**Task data**
⁂

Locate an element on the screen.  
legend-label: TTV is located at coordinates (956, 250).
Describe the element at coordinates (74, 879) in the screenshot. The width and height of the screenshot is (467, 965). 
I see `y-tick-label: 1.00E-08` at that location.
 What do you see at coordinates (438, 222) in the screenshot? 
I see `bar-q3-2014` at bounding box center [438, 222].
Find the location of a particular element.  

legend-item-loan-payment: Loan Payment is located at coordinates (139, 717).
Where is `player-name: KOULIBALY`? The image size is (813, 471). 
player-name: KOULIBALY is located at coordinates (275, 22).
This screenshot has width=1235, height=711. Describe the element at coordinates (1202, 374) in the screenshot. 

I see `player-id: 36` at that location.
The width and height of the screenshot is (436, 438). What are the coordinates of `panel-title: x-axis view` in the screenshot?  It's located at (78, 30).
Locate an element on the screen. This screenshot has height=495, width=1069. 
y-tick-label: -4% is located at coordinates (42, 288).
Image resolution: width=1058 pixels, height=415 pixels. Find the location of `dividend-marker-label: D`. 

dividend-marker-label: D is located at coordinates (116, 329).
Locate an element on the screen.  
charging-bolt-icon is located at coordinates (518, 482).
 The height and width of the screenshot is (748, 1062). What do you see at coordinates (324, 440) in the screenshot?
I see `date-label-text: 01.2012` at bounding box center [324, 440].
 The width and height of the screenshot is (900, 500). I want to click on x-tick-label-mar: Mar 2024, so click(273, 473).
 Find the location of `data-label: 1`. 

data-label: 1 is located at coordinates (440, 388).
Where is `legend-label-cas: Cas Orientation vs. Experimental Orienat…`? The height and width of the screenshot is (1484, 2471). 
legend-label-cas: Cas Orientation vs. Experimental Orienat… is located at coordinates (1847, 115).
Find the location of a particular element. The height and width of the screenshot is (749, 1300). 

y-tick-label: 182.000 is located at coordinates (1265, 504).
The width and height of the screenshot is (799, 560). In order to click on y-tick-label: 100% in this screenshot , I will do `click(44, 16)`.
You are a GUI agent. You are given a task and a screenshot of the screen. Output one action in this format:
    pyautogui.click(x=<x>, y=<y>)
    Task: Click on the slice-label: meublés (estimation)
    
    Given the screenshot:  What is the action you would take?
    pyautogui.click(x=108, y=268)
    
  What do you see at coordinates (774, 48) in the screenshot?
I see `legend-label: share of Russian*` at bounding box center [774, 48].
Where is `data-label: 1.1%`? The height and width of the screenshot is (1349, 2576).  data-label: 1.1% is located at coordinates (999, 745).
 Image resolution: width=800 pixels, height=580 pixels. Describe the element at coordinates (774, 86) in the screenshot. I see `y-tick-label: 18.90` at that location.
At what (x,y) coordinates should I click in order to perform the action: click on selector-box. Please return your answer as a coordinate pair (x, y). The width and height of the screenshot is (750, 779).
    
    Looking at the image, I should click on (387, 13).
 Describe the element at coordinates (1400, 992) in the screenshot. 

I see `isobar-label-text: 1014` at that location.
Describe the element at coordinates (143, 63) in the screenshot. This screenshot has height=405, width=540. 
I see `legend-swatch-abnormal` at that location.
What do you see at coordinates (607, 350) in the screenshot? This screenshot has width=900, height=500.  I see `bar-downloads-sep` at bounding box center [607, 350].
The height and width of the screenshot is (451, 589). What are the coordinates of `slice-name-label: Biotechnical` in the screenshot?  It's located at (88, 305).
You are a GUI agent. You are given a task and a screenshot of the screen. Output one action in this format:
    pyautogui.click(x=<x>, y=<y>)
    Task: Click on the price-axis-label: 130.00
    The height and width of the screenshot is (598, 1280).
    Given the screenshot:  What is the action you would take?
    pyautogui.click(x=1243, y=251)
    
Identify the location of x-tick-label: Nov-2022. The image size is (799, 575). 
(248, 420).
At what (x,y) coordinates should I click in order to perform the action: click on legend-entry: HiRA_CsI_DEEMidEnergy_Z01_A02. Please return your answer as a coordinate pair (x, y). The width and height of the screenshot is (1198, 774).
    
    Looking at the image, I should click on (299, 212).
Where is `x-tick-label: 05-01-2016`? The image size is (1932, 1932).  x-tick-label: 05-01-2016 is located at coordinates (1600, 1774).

⁂

**Task goal**
Please gather each line of the material above that contains the string "marker".

**Finished exercise**
Image resolution: width=1058 pixels, height=415 pixels. Find the location of `dividend-marker-label: D`. 
dividend-marker-label: D is located at coordinates (116, 329).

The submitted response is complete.